## Task item
Only one stretch of the data below should be repeated: the lines from the line containing "Click breakfast help" through the line containing "Click the Targeting help question mark", inclusive, exactly as they are.

## Material supplied

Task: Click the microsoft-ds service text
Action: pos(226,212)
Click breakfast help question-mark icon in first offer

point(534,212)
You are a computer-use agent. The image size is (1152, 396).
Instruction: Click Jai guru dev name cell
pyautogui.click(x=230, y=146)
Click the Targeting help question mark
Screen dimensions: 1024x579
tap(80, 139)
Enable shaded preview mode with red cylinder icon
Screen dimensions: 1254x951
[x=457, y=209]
* * *
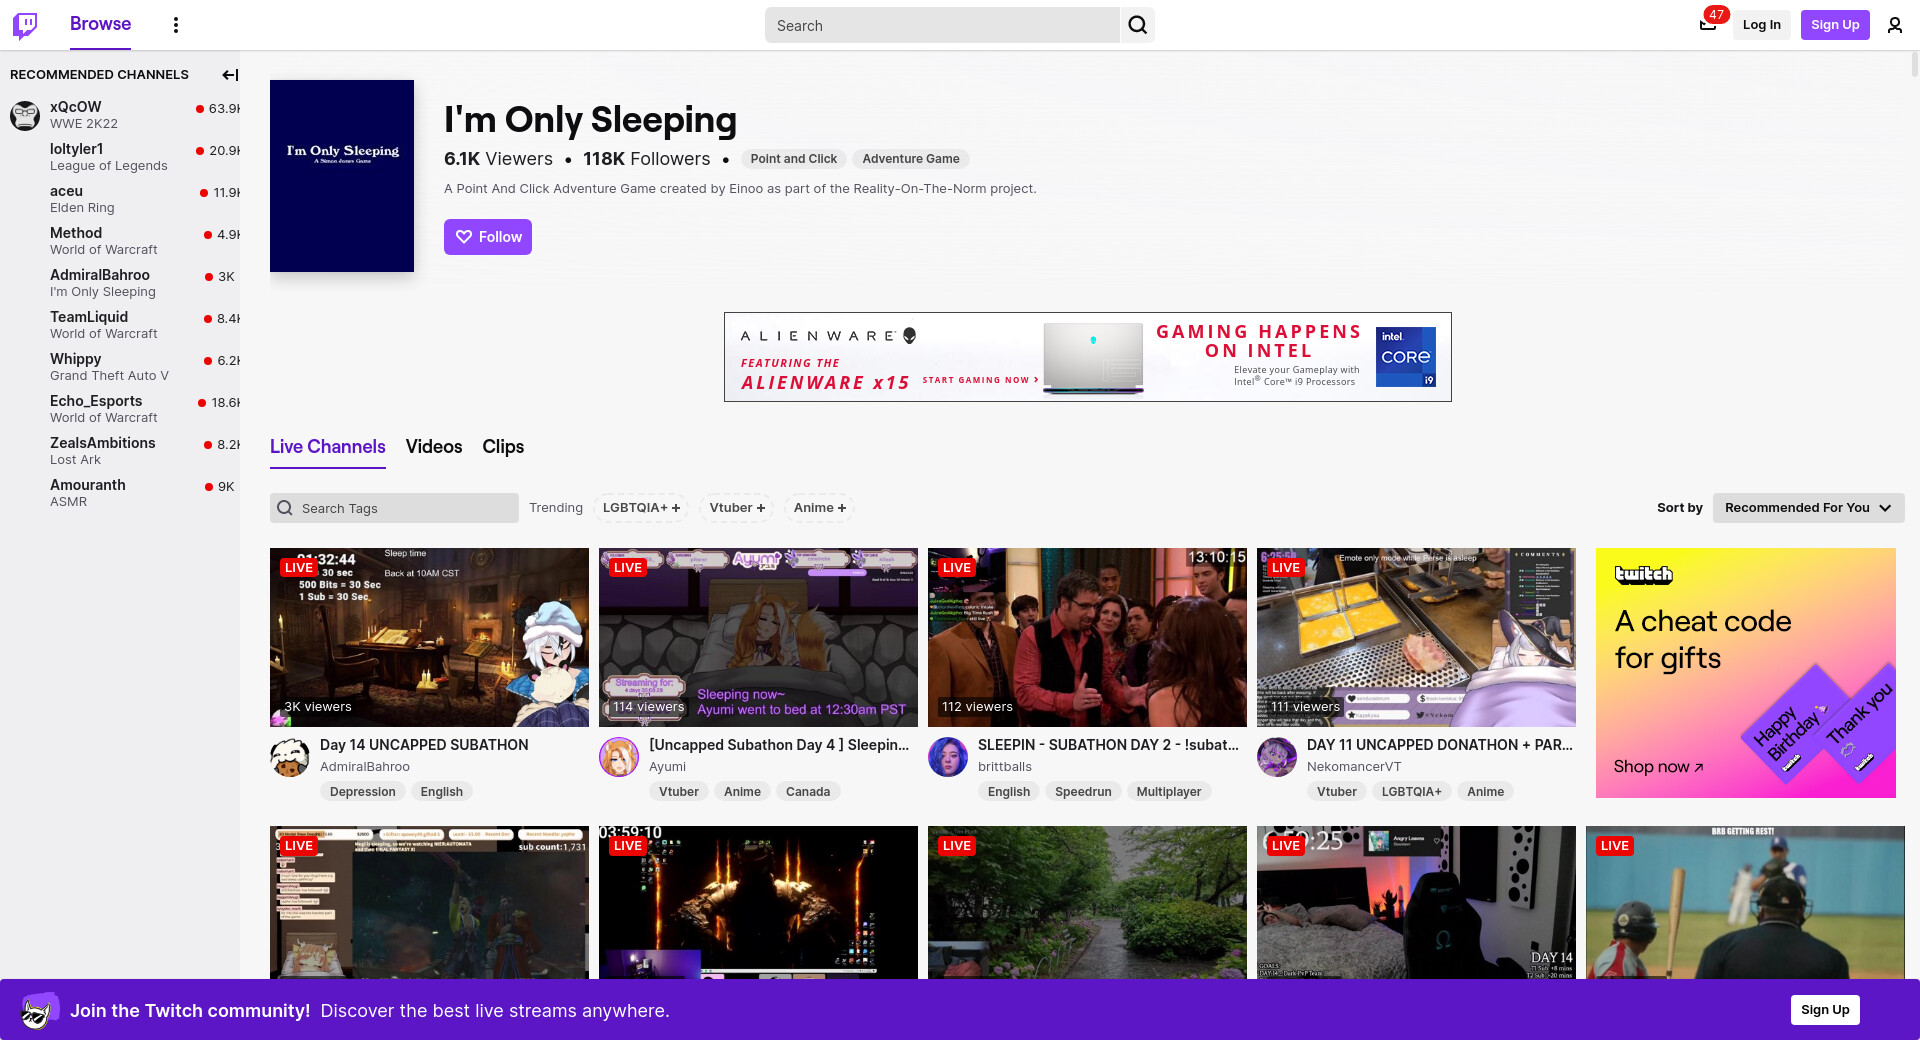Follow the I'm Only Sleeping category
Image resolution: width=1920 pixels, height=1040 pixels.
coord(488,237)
* * *
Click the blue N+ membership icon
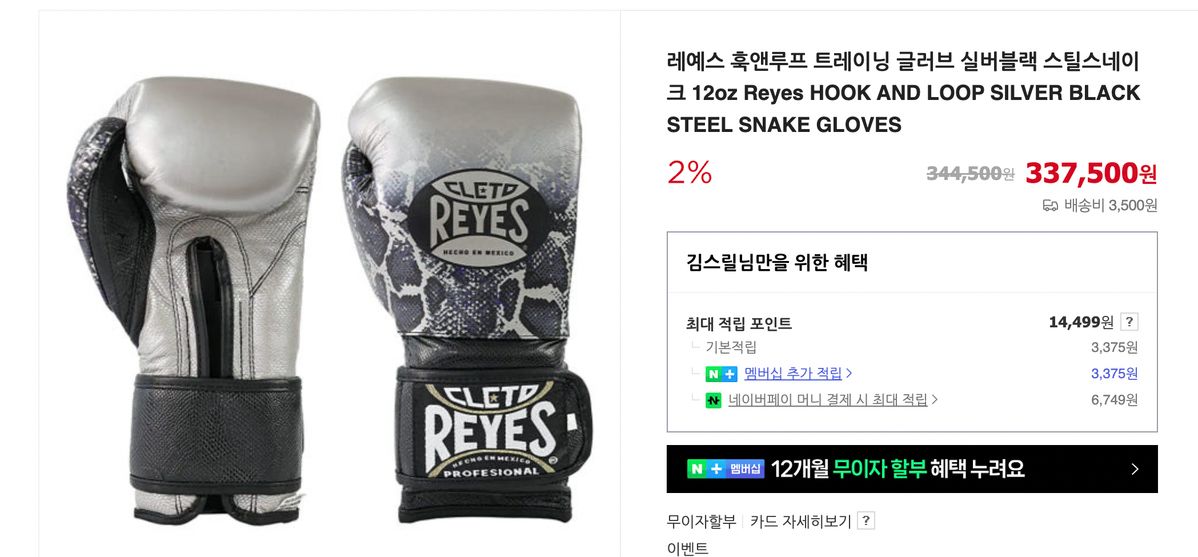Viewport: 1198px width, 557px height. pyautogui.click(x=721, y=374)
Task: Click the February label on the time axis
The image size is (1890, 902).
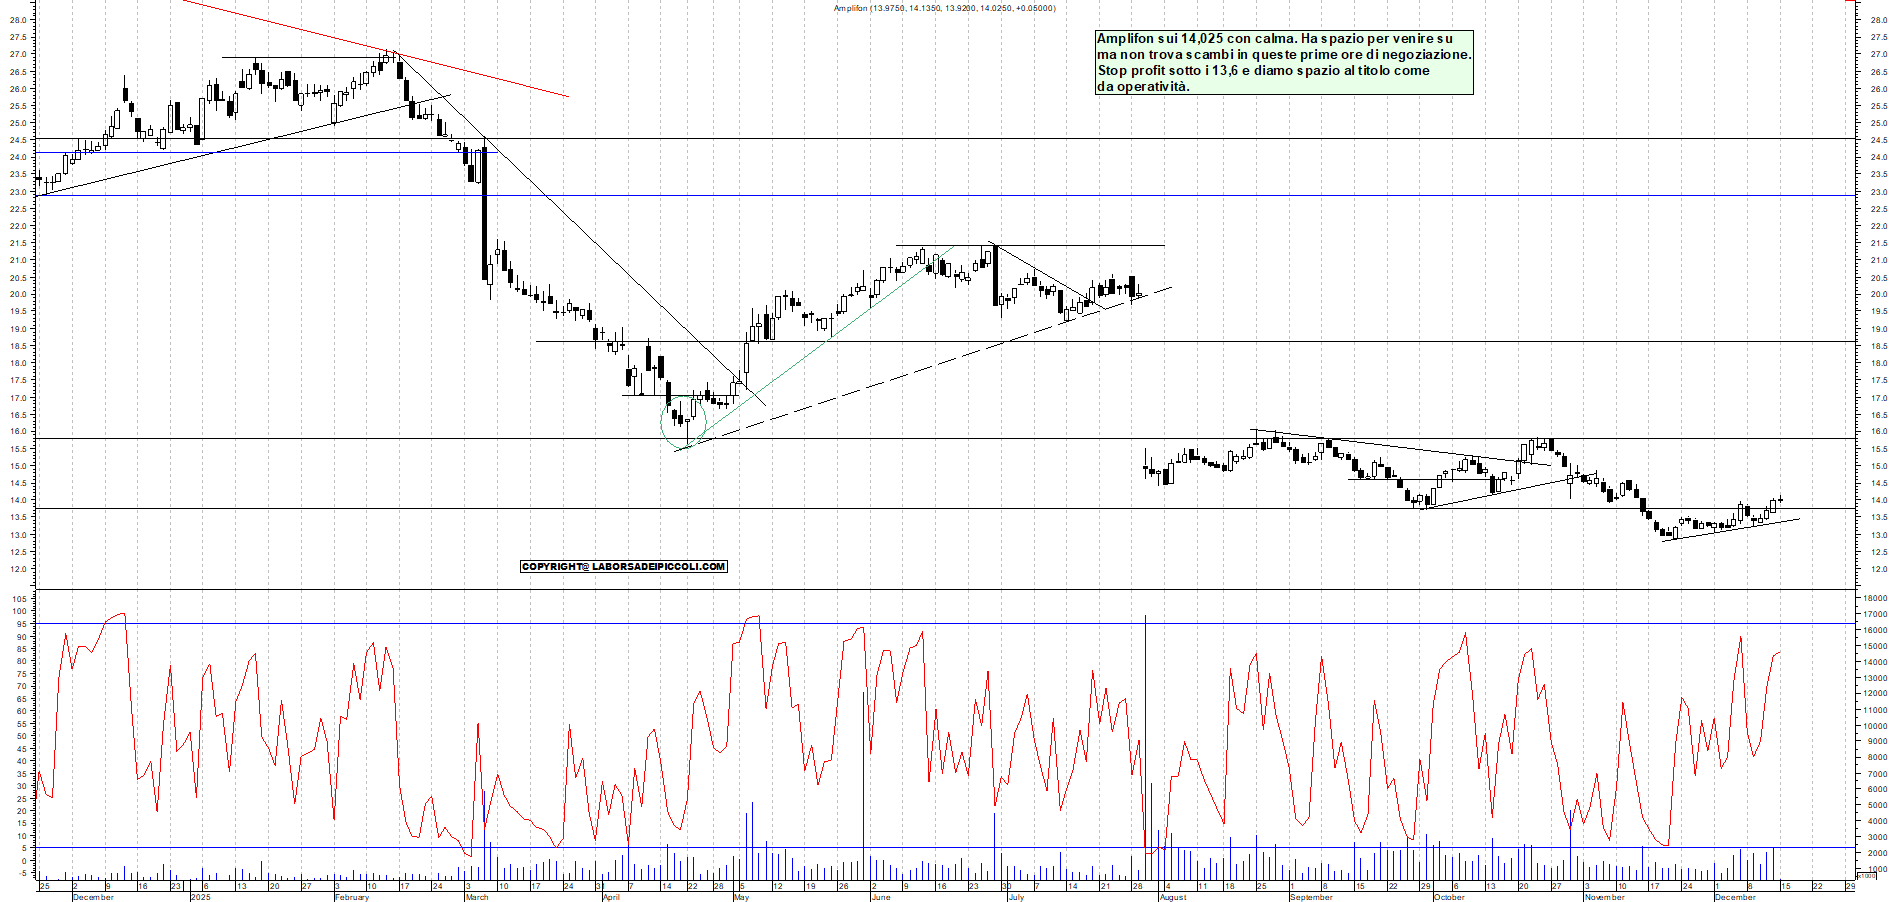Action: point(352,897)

## Response below
Click breakfast help question-mark icon in first offer

point(534,212)
You are a computer-use agent. The image size is (1152, 396).
Instruction: Click Jai guru dev name cell
pyautogui.click(x=230, y=146)
Click the Targeting help question mark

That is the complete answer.